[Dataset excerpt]
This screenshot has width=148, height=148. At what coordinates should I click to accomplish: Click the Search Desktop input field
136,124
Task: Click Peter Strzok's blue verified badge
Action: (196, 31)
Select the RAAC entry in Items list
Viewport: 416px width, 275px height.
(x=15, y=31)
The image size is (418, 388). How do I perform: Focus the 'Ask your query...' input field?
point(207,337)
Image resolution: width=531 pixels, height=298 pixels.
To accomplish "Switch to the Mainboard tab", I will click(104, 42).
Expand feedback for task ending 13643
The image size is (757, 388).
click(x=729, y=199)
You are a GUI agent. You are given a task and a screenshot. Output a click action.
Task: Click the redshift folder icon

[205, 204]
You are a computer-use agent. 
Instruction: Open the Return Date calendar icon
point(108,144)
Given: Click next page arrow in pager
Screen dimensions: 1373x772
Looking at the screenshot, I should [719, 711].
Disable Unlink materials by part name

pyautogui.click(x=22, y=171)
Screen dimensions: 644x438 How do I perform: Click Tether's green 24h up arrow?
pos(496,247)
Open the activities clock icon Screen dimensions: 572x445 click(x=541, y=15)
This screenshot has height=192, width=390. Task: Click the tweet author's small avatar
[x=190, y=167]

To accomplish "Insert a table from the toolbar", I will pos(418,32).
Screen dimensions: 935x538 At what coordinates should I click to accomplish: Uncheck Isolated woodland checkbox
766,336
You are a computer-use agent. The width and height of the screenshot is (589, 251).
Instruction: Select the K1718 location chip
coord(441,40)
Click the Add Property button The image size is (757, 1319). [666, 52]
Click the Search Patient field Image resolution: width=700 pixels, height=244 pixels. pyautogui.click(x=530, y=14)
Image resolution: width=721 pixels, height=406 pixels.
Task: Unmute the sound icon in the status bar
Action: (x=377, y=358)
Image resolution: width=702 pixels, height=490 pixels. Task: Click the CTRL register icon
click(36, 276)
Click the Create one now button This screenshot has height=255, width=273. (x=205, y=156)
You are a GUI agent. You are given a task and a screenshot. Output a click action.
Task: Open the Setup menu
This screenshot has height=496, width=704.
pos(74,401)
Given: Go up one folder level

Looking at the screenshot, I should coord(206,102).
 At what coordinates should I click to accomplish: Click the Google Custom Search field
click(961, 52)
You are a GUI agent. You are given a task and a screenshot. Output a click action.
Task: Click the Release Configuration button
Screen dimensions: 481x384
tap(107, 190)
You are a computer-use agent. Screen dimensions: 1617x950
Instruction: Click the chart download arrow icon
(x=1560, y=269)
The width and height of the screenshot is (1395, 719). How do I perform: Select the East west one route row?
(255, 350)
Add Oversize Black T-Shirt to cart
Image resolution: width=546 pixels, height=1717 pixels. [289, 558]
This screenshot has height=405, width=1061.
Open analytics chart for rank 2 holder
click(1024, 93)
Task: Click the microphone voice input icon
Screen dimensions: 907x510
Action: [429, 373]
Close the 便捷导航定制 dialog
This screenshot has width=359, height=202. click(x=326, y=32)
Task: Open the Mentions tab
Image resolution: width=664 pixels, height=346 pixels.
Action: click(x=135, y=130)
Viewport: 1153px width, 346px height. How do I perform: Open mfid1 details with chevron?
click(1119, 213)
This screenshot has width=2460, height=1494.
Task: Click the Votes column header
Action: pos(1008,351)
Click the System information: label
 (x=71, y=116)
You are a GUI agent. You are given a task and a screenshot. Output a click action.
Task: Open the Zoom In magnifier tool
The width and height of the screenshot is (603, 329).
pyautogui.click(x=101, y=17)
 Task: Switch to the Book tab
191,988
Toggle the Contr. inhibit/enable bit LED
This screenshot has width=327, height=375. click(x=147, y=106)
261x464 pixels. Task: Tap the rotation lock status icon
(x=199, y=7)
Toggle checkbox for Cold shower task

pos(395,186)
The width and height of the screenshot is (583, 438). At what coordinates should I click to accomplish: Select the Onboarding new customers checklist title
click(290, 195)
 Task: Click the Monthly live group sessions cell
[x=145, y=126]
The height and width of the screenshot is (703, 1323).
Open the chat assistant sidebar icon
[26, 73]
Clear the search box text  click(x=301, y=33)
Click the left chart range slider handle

EXERCISE DIRECTIONS: Copy out every line of the material above, keeping each one identical to the original.

FINISHED ANSWER:
This screenshot has width=148, height=148. At what coordinates should I click to accomplish: Click the Search Desktop input field
136,124
Task: Click Peter Strzok's blue verified badge
Action: (196, 31)
Select the RAAC entry in Items list
Viewport: 416px width, 275px height.
(x=15, y=31)
The image size is (418, 388). How do I perform: Focus the 'Ask your query...' input field?
point(207,337)
Image resolution: width=531 pixels, height=298 pixels.
To accomplish "Switch to the Mainboard tab", I will click(104, 42).
Expand feedback for task ending 13643
The image size is (757, 388).
click(x=729, y=199)
You are a GUI agent. You are given a task and a screenshot. Output a click action.
Task: Click the redshift folder icon

[205, 204]
You are a computer-use agent. 
Instruction: Open the Return Date calendar icon
point(108,144)
Given: Click next page arrow in pager
Screen dimensions: 1373x772
Looking at the screenshot, I should [719, 711].
Disable Unlink materials by part name

pyautogui.click(x=22, y=171)
Screen dimensions: 644x438 How do I perform: Click Tether's green 24h up arrow?
pos(496,247)
Open the activities clock icon Screen dimensions: 572x445 click(x=541, y=15)
This screenshot has height=192, width=390. Task: Click the tweet author's small avatar
[x=190, y=167]

To accomplish "Insert a table from the toolbar", I will pos(418,32).
Screen dimensions: 935x538 At what coordinates should I click to accomplish: Uncheck Isolated woodland checkbox
766,336
You are a computer-use agent. The width and height of the screenshot is (589, 251).
Instruction: Select the K1718 location chip
coord(441,40)
Click the Add Property button The image size is (757, 1319). [666, 52]
Click the Search Patient field Image resolution: width=700 pixels, height=244 pixels. pyautogui.click(x=530, y=14)
Image resolution: width=721 pixels, height=406 pixels.
Task: Unmute the sound icon in the status bar
Action: (x=377, y=358)
Image resolution: width=702 pixels, height=490 pixels. Task: Click the CTRL register icon
click(36, 276)
Click the Create one now button This screenshot has height=255, width=273. (x=205, y=156)
You are a GUI agent. You are given a task and a screenshot. Output a click action.
Task: Open the Setup menu
This screenshot has height=496, width=704.
pos(74,401)
Given: Go up one folder level

Looking at the screenshot, I should coord(206,102).
 At what coordinates should I click to accomplish: Click the Google Custom Search field
click(961, 52)
You are a GUI agent. You are given a task and a screenshot. Output a click action.
Task: Click the Release Configuration button
Screen dimensions: 481x384
tap(107, 190)
You are a computer-use agent. Screen dimensions: 1617x950
Instruction: Click the chart download arrow icon
(x=1560, y=269)
The width and height of the screenshot is (1395, 719). How do I perform: Select the East west one route row?
(255, 350)
Add Oversize Black T-Shirt to cart
Image resolution: width=546 pixels, height=1717 pixels. [289, 558]
This screenshot has height=405, width=1061.
Open analytics chart for rank 2 holder
click(1024, 93)
Task: Click the microphone voice input icon
Screen dimensions: 907x510
Action: [429, 373]
Close the 便捷导航定制 dialog
This screenshot has width=359, height=202. click(x=326, y=32)
Task: Open the Mentions tab
Image resolution: width=664 pixels, height=346 pixels.
Action: click(x=135, y=130)
Viewport: 1153px width, 346px height. How do I perform: Open mfid1 details with chevron?
click(1119, 213)
This screenshot has width=2460, height=1494.
Task: Click the Votes column header
Action: pos(1008,351)
Click the System information: label
 (x=71, y=116)
You are a GUI agent. You are given a task and a screenshot. Output a click action.
Task: Open the Zoom In magnifier tool
The width and height of the screenshot is (603, 329).
pyautogui.click(x=101, y=17)
 Task: Switch to the Book tab
191,988
Toggle the Contr. inhibit/enable bit LED
This screenshot has width=327, height=375. click(x=147, y=106)
261x464 pixels. Task: Tap the rotation lock status icon
(x=199, y=7)
Toggle checkbox for Cold shower task

pos(395,186)
The width and height of the screenshot is (583, 438). At what coordinates should I click to accomplish: Select the Onboarding new customers checklist title
click(290, 195)
 Task: Click the Monthly live group sessions cell
[x=145, y=126]
The height and width of the screenshot is (703, 1323).
Open the chat assistant sidebar icon
[26, 73]
Clear the search box text  click(x=301, y=33)
Click the left chart range slider handle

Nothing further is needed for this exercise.